Realworld Testing w/ High Speed Video

Inspired by Mythbusters, we wanted to use a high speed camera to really measure what's happening with millisecond resolution. We were disappointed when we first looked into this, as "real" high speed cameras cost in excess of 10k USD. But then we stumbled upon the Casio Exilim EX-F1 and it's horrific quality but hugely fast video capability (actually, quality isn't that bad in VERY high light situations). At 1200 frames per second, we get video output at a resolution of 336x96, which is freaking tiny. But it's enough. All we need to do is count the frames between two events and multiply it by 0.833 (the number of milliseconds per frame) and we can assess the duration of incredibly short term events.

First up, we're looking at response time for the Dell 3007WFP display. Rather than relying on the manufacturer reported response time (which look at a limited number of cases and likely don't include worst case performance), we're using our camera to watch a few frames go by and observe how long it takes for pixels to transition from one color to the next. As we can see in the video, it takes nearly a full frame (~16ms) for some colors to change (pay attention to the yellow and black stripes with the orange lettering at the bottom of the screen). We timescaled this video down 10x over the already very slow 2.5% realtime speed to 0.25% realtime to help in seeing what's going on.
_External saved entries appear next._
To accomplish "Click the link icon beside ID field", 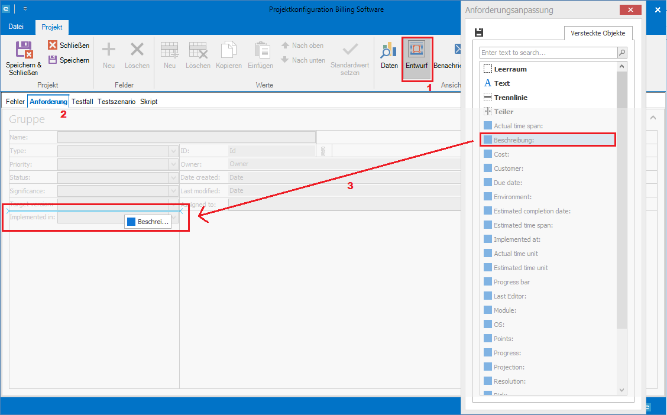I will pos(323,151).
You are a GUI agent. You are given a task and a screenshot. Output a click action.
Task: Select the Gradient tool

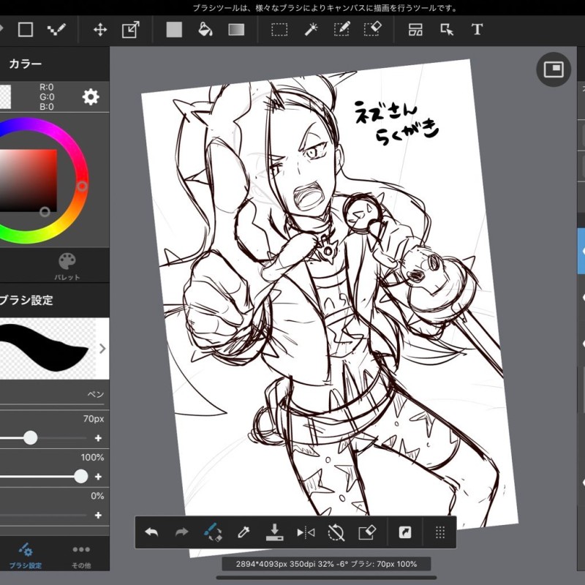tap(236, 29)
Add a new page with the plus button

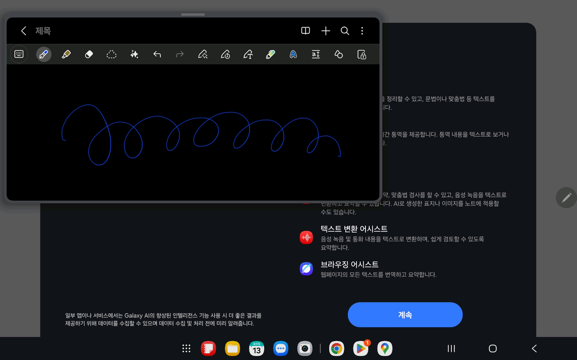tap(325, 31)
Getting to the actual game testing, we wanted to look at two titles: one a twitch shooter, and another with notoriously bad input lag. We chose Team Fortress 2 for our twitch shooter and Fallout 3 for our laggy game. We also did further testing on a CRT with TF2 just to see how low we could actually get input latency (with some pretty impressive results). Our test methodology was to set up the camera to capture both input generation (either a mouse click or move) and the display. The resolution of our camera was such that we had to really work to cram everything in the frame, but we got enough to be useful. We ran multiple tests and counted frames between when the hand hit the mouse and when we could see the result on the monitor.

For Team Fortress 2 we looked at three scenarios: no vsync, vsync enabled, and vsync enabled with our flip queue (render ahead / pre-rendered frames) set to zero. Our frametime at 2560x1600 was typically 9ms give or take small amount (but we never dropped below 100 FPS let alone refresh rate) with our GTX 280 remaining the performance bottleneck (CPU time was still significantly less than frametime).

First we'll look at the case with no vsync. Look for when the finger stops moving to when the shotgun blast appears on the wall (Valve makes sure to calculate the hit before it even starts the gun firing animation; sometimes hit and gun fire happen in the same frame, sometimes they are one frame separated). This certainly isn't frame by frame, but you should be able to download the clip from youtube and step through it yourself if you are so inclined.

This test took about 45 frames: between 37ms and 38ms from input generation to display. This is very good considering what we predicted as a best case. Average over multiple runs was a little higher, resulting in 51ms of typical input lag plus or minus about 12ms (our maximum being 63ms). This fluctuation is due to how all the factors we talked about either line up or don't.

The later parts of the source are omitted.